> [WHAT TO WORK ON]: Look below for the line that has "Task: Click Yandex position 9 link". Set down the lines from there through the line that has "This screenshot has width=712, height=500.", exactly as written.

> [SUPPLIED DATA]:

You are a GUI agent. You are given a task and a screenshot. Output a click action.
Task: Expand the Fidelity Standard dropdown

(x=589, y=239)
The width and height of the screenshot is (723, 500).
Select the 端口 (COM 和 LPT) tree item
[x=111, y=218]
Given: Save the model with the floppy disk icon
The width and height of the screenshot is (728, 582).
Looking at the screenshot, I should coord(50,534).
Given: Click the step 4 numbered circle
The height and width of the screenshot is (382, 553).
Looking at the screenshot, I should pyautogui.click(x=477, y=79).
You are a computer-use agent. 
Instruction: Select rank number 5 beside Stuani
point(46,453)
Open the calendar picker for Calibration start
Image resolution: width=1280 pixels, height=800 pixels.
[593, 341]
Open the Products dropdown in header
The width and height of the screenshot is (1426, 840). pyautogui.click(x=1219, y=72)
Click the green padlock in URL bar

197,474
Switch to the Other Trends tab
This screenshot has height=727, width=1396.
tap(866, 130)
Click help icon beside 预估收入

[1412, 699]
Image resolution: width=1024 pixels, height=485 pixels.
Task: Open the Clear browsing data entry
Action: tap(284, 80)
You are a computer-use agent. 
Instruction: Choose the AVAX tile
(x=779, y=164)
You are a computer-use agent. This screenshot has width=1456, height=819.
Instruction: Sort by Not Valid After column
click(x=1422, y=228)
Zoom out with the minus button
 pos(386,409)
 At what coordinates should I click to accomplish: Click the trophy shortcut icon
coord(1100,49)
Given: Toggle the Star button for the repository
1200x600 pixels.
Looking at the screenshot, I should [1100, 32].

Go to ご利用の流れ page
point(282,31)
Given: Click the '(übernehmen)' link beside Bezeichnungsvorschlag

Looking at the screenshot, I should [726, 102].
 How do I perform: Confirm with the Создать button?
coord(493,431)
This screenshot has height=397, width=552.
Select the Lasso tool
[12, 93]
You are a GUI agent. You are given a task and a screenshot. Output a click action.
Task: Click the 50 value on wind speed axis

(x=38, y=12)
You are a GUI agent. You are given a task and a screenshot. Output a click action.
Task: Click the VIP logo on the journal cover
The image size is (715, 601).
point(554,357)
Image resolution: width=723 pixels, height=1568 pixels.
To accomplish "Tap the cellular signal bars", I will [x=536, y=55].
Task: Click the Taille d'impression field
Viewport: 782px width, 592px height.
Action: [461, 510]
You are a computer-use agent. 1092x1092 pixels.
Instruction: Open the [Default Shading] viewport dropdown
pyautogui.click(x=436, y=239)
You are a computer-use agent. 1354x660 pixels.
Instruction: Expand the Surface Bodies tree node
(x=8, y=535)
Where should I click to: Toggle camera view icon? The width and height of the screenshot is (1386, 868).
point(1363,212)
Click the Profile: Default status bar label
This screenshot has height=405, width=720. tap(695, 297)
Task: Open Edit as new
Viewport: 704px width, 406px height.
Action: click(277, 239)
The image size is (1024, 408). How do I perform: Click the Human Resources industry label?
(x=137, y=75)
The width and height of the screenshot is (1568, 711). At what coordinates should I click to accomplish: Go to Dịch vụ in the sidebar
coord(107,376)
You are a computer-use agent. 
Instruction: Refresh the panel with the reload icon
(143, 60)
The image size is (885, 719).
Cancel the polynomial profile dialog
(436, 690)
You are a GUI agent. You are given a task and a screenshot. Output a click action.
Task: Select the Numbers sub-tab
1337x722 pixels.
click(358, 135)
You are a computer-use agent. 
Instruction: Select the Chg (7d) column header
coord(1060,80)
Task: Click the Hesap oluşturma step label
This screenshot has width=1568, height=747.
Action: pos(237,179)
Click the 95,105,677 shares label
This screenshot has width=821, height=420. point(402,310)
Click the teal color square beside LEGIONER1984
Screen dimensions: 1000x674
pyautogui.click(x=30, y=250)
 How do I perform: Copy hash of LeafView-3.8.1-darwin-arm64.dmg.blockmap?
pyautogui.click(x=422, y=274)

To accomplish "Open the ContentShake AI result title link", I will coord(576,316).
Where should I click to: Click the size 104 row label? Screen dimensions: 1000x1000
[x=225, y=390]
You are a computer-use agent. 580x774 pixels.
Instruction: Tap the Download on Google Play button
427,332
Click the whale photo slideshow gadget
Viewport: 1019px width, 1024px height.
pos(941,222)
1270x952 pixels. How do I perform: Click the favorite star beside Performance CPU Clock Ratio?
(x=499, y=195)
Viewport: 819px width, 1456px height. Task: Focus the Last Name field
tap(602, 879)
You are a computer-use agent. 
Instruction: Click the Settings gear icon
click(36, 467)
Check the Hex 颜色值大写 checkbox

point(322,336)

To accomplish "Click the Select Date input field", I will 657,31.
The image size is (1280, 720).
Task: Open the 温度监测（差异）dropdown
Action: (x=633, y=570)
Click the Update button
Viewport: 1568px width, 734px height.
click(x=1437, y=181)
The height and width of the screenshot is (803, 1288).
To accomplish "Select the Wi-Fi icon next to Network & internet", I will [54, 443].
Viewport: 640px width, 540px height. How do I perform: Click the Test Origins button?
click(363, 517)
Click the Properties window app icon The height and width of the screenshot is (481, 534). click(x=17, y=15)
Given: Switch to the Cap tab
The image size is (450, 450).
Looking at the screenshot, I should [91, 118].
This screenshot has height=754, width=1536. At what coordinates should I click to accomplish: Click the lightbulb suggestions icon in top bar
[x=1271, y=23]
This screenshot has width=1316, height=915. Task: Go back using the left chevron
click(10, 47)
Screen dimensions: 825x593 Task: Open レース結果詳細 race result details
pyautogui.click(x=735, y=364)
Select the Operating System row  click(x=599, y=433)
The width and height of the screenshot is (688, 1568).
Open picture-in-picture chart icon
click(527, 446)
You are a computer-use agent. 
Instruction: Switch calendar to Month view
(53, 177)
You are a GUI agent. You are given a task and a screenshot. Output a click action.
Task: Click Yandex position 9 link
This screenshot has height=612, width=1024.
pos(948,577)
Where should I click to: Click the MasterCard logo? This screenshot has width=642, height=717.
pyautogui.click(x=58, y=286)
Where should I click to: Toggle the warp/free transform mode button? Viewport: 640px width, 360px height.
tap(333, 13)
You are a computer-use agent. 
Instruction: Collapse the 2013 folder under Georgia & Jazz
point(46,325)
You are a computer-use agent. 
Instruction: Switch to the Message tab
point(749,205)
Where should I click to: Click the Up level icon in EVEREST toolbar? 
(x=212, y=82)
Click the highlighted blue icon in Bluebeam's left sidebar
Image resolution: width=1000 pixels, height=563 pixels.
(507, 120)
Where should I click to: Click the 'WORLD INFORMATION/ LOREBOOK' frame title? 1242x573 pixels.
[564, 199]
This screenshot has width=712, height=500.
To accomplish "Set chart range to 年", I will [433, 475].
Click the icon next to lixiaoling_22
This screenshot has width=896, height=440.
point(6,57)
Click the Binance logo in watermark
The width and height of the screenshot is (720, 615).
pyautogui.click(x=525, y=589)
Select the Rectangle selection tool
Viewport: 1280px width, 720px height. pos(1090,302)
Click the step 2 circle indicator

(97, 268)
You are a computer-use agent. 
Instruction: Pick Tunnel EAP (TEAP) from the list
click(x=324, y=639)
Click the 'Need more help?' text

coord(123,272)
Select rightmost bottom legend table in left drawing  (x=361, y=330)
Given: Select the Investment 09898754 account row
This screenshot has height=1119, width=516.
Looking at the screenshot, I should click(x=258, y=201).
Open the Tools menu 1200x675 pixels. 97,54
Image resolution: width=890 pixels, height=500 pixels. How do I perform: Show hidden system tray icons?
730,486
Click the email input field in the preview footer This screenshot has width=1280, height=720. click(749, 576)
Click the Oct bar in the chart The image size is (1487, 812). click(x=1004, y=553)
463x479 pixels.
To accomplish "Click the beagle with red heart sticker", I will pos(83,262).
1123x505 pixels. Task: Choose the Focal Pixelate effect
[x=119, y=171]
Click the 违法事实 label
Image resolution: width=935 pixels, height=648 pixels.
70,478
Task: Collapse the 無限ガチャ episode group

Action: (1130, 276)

> [EXPECTED ANSWER]:
Task: Click Yandex position 9 link
This screenshot has height=612, width=1024.
pos(948,577)
Where should I click to: Click the MasterCard logo? This screenshot has width=642, height=717.
pyautogui.click(x=58, y=286)
Where should I click to: Toggle the warp/free transform mode button? Viewport: 640px width, 360px height.
tap(333, 13)
You are a computer-use agent. 
Instruction: Collapse the 2013 folder under Georgia & Jazz
point(46,325)
You are a computer-use agent. 
Instruction: Switch to the Message tab
point(749,205)
Where should I click to: Click the Up level icon in EVEREST toolbar? 
(x=212, y=82)
Click the highlighted blue icon in Bluebeam's left sidebar
Image resolution: width=1000 pixels, height=563 pixels.
(507, 120)
Where should I click to: Click the 'WORLD INFORMATION/ LOREBOOK' frame title? 1242x573 pixels.
[564, 199]
This screenshot has width=712, height=500.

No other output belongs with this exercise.